**Records provided**

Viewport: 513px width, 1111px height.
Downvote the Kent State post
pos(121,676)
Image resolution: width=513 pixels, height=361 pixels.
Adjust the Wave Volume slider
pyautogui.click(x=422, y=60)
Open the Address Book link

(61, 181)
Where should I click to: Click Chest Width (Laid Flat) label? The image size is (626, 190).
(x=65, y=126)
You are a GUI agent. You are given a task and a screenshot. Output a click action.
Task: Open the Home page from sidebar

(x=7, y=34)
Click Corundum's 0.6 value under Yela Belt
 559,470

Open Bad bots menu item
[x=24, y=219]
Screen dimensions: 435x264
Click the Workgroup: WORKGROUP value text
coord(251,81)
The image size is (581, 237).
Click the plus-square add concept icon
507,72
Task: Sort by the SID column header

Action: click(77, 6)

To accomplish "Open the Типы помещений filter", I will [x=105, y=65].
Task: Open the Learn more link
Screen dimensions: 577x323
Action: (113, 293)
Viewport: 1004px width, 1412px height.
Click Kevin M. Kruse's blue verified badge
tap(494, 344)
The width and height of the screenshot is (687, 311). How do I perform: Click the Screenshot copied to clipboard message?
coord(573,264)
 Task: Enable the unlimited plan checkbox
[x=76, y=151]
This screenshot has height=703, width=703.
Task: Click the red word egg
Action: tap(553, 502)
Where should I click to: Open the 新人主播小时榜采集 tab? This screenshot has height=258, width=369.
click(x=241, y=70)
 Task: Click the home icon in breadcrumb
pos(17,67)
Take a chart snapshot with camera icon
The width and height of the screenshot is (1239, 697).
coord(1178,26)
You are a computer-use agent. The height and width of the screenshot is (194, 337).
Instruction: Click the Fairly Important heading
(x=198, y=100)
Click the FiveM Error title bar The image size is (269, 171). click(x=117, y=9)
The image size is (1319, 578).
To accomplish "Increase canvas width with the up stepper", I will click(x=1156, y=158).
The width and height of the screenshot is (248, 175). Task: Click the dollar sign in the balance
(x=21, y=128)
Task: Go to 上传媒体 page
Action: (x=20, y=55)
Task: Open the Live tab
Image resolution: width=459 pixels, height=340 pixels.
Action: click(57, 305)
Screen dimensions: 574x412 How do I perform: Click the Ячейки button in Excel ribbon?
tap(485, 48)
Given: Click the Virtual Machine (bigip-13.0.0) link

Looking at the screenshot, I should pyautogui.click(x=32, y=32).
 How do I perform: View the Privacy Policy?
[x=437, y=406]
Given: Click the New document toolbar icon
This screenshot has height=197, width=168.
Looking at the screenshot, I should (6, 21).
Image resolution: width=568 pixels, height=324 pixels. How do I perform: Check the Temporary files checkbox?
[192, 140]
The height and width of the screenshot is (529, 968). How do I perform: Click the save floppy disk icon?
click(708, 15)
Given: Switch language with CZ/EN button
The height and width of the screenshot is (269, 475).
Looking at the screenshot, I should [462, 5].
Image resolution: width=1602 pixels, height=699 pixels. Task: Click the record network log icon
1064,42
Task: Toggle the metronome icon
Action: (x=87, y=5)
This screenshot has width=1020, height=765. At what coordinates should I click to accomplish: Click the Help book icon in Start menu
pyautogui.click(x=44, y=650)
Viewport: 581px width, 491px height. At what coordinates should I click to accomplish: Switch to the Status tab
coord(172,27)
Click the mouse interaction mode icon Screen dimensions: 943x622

**Task details**
Could you transcribe the records in full, exactly?

**Response to the task**
Viewport: 513px width, 1111px height.
Downvote the Kent State post
pos(121,676)
Image resolution: width=513 pixels, height=361 pixels.
Adjust the Wave Volume slider
pyautogui.click(x=422, y=60)
Open the Address Book link

(61, 181)
Where should I click to: Click Chest Width (Laid Flat) label? The image size is (626, 190).
(x=65, y=126)
You are a GUI agent. You are given a task and a screenshot. Output a click action.
Task: Open the Home page from sidebar

(x=7, y=34)
Click Corundum's 0.6 value under Yela Belt
 559,470

Open Bad bots menu item
[x=24, y=219]
Screen dimensions: 435x264
Click the Workgroup: WORKGROUP value text
coord(251,81)
The image size is (581, 237).
Click the plus-square add concept icon
507,72
Task: Sort by the SID column header

Action: click(77, 6)

To accomplish "Open the Типы помещений filter", I will [x=105, y=65].
Task: Open the Learn more link
Screen dimensions: 577x323
Action: (113, 293)
Viewport: 1004px width, 1412px height.
Click Kevin M. Kruse's blue verified badge
tap(494, 344)
The width and height of the screenshot is (687, 311). How do I perform: Click the Screenshot copied to clipboard message?
coord(573,264)
 Task: Enable the unlimited plan checkbox
[x=76, y=151]
This screenshot has height=703, width=703.
Task: Click the red word egg
Action: tap(553, 502)
Where should I click to: Open the 新人主播小时榜采集 tab? This screenshot has height=258, width=369.
click(x=241, y=70)
 Task: Click the home icon in breadcrumb
pos(17,67)
Take a chart snapshot with camera icon
The width and height of the screenshot is (1239, 697).
coord(1178,26)
You are a computer-use agent. The height and width of the screenshot is (194, 337).
Instruction: Click the Fairly Important heading
(x=198, y=100)
Click the FiveM Error title bar The image size is (269, 171). click(x=117, y=9)
The image size is (1319, 578).
To accomplish "Increase canvas width with the up stepper", I will click(x=1156, y=158).
The width and height of the screenshot is (248, 175). Task: Click the dollar sign in the balance
(x=21, y=128)
Task: Go to 上传媒体 page
Action: (x=20, y=55)
Task: Open the Live tab
Image resolution: width=459 pixels, height=340 pixels.
Action: click(57, 305)
Screen dimensions: 574x412 How do I perform: Click the Ячейки button in Excel ribbon?
tap(485, 48)
Given: Click the Virtual Machine (bigip-13.0.0) link

Looking at the screenshot, I should pyautogui.click(x=32, y=32).
 How do I perform: View the Privacy Policy?
[x=437, y=406]
Given: Click the New document toolbar icon
This screenshot has height=197, width=168.
Looking at the screenshot, I should (6, 21).
Image resolution: width=568 pixels, height=324 pixels. How do I perform: Check the Temporary files checkbox?
[192, 140]
The height and width of the screenshot is (529, 968). How do I perform: Click the save floppy disk icon?
click(708, 15)
Given: Switch language with CZ/EN button
The height and width of the screenshot is (269, 475).
Looking at the screenshot, I should [462, 5].
Image resolution: width=1602 pixels, height=699 pixels. Task: Click the record network log icon
1064,42
Task: Toggle the metronome icon
Action: (x=87, y=5)
This screenshot has width=1020, height=765. At what coordinates should I click to accomplish: Click the Help book icon in Start menu
pyautogui.click(x=44, y=650)
Viewport: 581px width, 491px height. At what coordinates should I click to accomplish: Switch to the Status tab
coord(172,27)
Click the mouse interaction mode icon Screen dimensions: 943x622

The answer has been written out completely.